Missing data is a general name for data values that are invalid, never written, or missing. The netCDF library itself does not handle these values in any special way, except that the value of a _FillValue attribute, if any, is used in pre-filling unwritten data. (The Java-netCDF library will assist in recognizing these values when reading, see class VariableStandardized).

  • Default fill values for each type are available in the C-based interfaces, and are defined in the appropriate header files. For example, in the C interface, NC_FILL_FLOAT and NC_FILL_DOUBLE are numbers near 9.9692e+36 that are returned when you try to read values that were never written. Writing, reading, and testing for equality with these default fill values works portably on the platforms on which netCDF has been tested.

  • The _FillValue attribute should have the same data type as the variable it describes. If the variable is packed using scale_factor and add_offset attributes, the _FillValue attribute should have the data type of the packed data.

  • Another way of indicating missing values for real type data is to store an IEEE NaN floating point value.
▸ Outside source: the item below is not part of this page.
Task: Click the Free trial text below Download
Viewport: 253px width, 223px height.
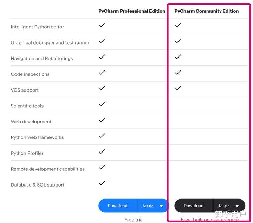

The advantage of this is that any computation using a NaN results in a NaN. Client software must know to look for NaNs, however, and detection of NaNs is tricky, since any comparison with a NaN is required to return false.

    • In Java, you can use Double.NaN and Float.NaN constants.
    • In many C compilers, you can generate a NaN value using double nan = 0.0 / 0.0;
  • Alternatively or in addition, set the valid_range attribute for each variable that uses missing values, and make sure all valid data is within that range, and all missing or invalid data is outside of that range. Again, the client software must recognize and make use of this information. Example:

        variables:
          float data( z, y, x);
            data:valid_range = -999.0f, 999.0f;
    

    If the variable is packed using scale_factor and add_offset attributes, the valid_range attribute should have the data type of the packed data.

    If the variable is unsigned the valid_range values should be widened if needed and stored as unsigned integers.

Miscellaneous tips

  • To define a file whose structure is known in advance, write a CDL file and create the netCDF file using ncgen. Then write the data into the netCDF file using your program. This is typically much easier than programming all of the create calls yourself.
  • For the netCDF classic or 64-bit-offset formats, it's possible to reserve extra space in the file when it is created so that you can later add additional attributes or non-record variables without copying all the data. (This is not necessary for netCDF-4 files, because metadata can be added efficiently to such files.) See the C man-page reference documentation (or the Fortran reference documentation) for nc__create and nc__enddef (nf__create and nf__enddef for Fortran) for more details on reserving extra space in the header.

Spelling netCDF: Best Practices

There are only 3 correct spellings of "netCDF":

  1. netCDF: The original spelling of the name of the data model, API, and format. The acronym stands for network Common Data Form (not Format), and the "CDF" part was capitalized in part to pay homage to the NASA "CDF" data model which the netCDF data model extended.

  2. netcdf: Used in certain file names, such as:

         #include <netcdf.h>  
    
  3. NetCDF: Used in titles and at the beginning of sentences, where "netCDF" is awkward or violates style guidelines.

All other forms, and most especially "Netcdf", are considered vulgar and a sign of ill-breeding or misspent youth, analogous to the egregious but common misspelling "JAVA" used by those who are new to the language or who mistakenly think it is an acronym.\